Generally, a hip joint deviates from zero position when AS-TLK patients stand naturally. Limited mobility directly affects the acetabulum’s ability to rotate around the femoral head after spinal correction. Thus, the flexion and extension of a hip and its pathological position should be thoroughly evaluated for patients with hip involvement [31]. For patients with hip hyperextension, the pelvis rotating anteriorly after spinal correction invisibly occupies part of the initial effective flexion range, creating spaces for further hyperextension and then excessive osteotomy may lead to the phenomenon of ‘looking up’ due to the limited mobility of flexion. Conversely, for patients with hip hyperflexion, the potential capacity for further compensatory extension is theoretically large but usually lost. Postoperatively, the position of the hip joints will approach the zero position, reducing the range of further extension but increasing the range of flexion. As a result, insufficient osteotomy may lead to poor outcome due to the loss of compensatory extension [32]. In fact, patients with hip hyperflexion usually exhibit serious radiological changes of hip arthritis, even hip fusion. Spinal osteotomy alone cannot completely correct the deformity and total hip replacement may be required [25, 32]. For patients with fused hip in non-functional flexion position, we conducted femoral neck amputation first, followed by spinal osteotomy in prone position and total hip arthroplasty [6]. Another option is to perform spinal surgery first in the lateral position [13, 33].

Limitations

Although we adopted all the above principles to develop the classification based on numerous previous studies for AS-TLK and the strategies for each type achieved good results in our clinical work, this study had several limitations. First, the number of clinical cases in our single centre was small, and this classification system had not been evaluated for its validity and specificity by other centres with larger samples. However, the classification based on our limited cases included almost all the common types of AS-TLK reported in the literatures. Second, in designing strategies for osteotomy, we mainly adopted HP and modified CBVA methods, which focused more on repositioning the centre of gravity over the hip axis and correcting the vision field, both paid less attention to the correction of SVA and TPA. As a result, the SVA of our cases reached 96 mm at the last follow-up, slightly higher than the 75 mm standard reported in the previous literature [34]. But it was also reported that the SVA within 100 mm had a good effect [15]. At the same time, the rigid thoracic kyphosis and limited hip movement reduced the improvement of TPA and FOA compared with that of other non-rigid spinal kyphosis [35, 36]. Additionally, the CBVA in our cases was ideal (Table 2).
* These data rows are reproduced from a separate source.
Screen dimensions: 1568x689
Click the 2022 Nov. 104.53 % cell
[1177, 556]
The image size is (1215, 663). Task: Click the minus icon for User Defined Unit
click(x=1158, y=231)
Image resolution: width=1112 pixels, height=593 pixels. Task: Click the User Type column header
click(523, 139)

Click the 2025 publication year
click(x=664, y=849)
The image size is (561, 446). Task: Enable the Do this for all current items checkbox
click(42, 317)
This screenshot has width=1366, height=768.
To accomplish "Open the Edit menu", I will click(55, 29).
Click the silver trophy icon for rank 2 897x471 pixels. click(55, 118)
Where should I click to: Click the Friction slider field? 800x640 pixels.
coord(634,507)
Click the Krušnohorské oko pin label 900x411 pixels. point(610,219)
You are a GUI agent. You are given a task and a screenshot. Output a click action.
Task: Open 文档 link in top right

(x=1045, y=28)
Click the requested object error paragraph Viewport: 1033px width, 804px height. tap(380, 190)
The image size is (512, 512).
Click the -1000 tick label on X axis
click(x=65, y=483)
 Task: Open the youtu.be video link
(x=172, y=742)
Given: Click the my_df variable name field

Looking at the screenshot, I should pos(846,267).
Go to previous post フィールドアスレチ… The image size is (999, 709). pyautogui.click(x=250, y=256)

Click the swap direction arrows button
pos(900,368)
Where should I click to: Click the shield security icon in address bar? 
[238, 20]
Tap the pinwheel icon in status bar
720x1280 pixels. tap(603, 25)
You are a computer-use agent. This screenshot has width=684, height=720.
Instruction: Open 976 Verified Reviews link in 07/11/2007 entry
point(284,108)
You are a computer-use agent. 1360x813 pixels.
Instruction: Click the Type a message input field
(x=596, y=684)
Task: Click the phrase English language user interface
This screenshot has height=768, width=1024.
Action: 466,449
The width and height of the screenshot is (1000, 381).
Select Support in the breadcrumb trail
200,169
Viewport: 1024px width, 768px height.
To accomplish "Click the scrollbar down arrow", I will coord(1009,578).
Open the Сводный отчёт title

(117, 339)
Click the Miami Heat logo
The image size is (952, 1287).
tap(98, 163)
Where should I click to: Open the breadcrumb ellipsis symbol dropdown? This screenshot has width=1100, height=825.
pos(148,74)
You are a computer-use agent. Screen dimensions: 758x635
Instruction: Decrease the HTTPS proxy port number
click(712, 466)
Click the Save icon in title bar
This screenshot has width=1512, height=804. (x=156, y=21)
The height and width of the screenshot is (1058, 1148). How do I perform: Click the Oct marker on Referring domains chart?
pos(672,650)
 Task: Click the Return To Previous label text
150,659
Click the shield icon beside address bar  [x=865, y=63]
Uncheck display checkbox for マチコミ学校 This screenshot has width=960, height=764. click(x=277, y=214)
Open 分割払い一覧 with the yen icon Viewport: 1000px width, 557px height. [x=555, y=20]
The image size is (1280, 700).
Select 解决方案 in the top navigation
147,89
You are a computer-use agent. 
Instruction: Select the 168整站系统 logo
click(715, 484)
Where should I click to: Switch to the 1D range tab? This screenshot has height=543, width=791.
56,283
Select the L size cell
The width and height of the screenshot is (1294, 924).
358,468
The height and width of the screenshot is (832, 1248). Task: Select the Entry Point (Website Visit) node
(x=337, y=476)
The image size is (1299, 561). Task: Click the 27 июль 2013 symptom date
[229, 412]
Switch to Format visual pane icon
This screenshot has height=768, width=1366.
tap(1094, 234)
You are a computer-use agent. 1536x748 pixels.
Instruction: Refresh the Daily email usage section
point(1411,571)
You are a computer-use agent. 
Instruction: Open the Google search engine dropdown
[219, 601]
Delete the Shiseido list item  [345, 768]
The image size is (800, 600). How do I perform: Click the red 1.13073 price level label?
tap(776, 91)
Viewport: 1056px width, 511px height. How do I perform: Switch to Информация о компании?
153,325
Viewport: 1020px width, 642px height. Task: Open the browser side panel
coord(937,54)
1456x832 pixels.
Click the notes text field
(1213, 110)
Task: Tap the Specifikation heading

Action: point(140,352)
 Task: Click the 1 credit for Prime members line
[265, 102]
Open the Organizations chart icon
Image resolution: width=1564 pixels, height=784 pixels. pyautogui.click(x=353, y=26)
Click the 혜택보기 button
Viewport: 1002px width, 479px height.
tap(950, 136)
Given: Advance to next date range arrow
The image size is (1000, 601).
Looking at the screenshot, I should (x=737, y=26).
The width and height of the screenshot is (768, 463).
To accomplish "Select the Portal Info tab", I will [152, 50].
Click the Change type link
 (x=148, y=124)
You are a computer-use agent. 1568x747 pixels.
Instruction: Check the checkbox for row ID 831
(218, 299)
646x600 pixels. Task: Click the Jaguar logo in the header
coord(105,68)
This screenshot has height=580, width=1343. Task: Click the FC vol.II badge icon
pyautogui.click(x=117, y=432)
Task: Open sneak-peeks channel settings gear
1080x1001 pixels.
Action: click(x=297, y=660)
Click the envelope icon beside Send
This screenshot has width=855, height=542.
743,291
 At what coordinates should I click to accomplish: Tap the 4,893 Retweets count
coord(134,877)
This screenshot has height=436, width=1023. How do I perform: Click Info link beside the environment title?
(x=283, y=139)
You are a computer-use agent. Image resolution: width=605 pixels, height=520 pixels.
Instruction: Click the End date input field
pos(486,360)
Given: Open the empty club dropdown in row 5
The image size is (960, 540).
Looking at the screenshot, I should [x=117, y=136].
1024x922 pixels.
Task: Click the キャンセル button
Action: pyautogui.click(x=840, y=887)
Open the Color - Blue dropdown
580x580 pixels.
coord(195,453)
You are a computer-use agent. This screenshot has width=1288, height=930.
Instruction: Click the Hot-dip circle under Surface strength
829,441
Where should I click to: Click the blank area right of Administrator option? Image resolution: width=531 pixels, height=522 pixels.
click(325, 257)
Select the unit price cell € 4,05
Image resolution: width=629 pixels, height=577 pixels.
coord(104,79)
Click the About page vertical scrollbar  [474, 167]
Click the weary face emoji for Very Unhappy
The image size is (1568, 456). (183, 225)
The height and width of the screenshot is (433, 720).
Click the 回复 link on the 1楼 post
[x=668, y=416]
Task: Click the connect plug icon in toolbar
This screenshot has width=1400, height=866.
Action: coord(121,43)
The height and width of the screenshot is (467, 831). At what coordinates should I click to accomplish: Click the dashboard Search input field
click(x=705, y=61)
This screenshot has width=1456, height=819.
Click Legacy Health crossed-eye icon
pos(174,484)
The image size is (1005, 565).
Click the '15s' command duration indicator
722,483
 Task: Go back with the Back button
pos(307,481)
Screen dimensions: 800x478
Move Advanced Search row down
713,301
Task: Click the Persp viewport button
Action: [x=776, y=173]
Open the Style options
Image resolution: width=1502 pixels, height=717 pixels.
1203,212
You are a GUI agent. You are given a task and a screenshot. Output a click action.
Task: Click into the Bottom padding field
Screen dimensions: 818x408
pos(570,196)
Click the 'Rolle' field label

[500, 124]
Third, we used a cervical ROM of 30° and hip ROM of 90° as the critical value mainly based on our limited experiences rather than a controlled study. Although the above ranges of mobilities were reported probably enough to meet the requirements of daily activities [3, 33], the exact ranges are worth further study. Fourth, we did not particularly address the treatment of thoracic kyphosis in the classification. As the fused thoracic and costal joints are very rigid, performing osteotomy at the middle thoracic region usually comes with a high risk and relatively poor ability to correct kyphosis. Cervicothoracic and proximal thoracolumbar osteotomies might be sufficient to correct the CBVA and SVA result from cervicothoracic and thoracic kyphosis [14, 37].

Conclusion

AS-TLK are complex and variable. Considering the factors of cervical stiffness, coronal imbalance and hip involvement assists in making individual decisions and achieving the desired result for corrective surgery. The HP and modified CBVA method should be used under different conditions, taking into account whether the cervical ROM is ≥ 30° or not. Correcting coronal imbalance simultaneously with asymmetric osteotomy technique helps achieve better clinical outcomes. The postoperative influence should be thoroughly evaluated preoperatively when a hip ROM < 90°.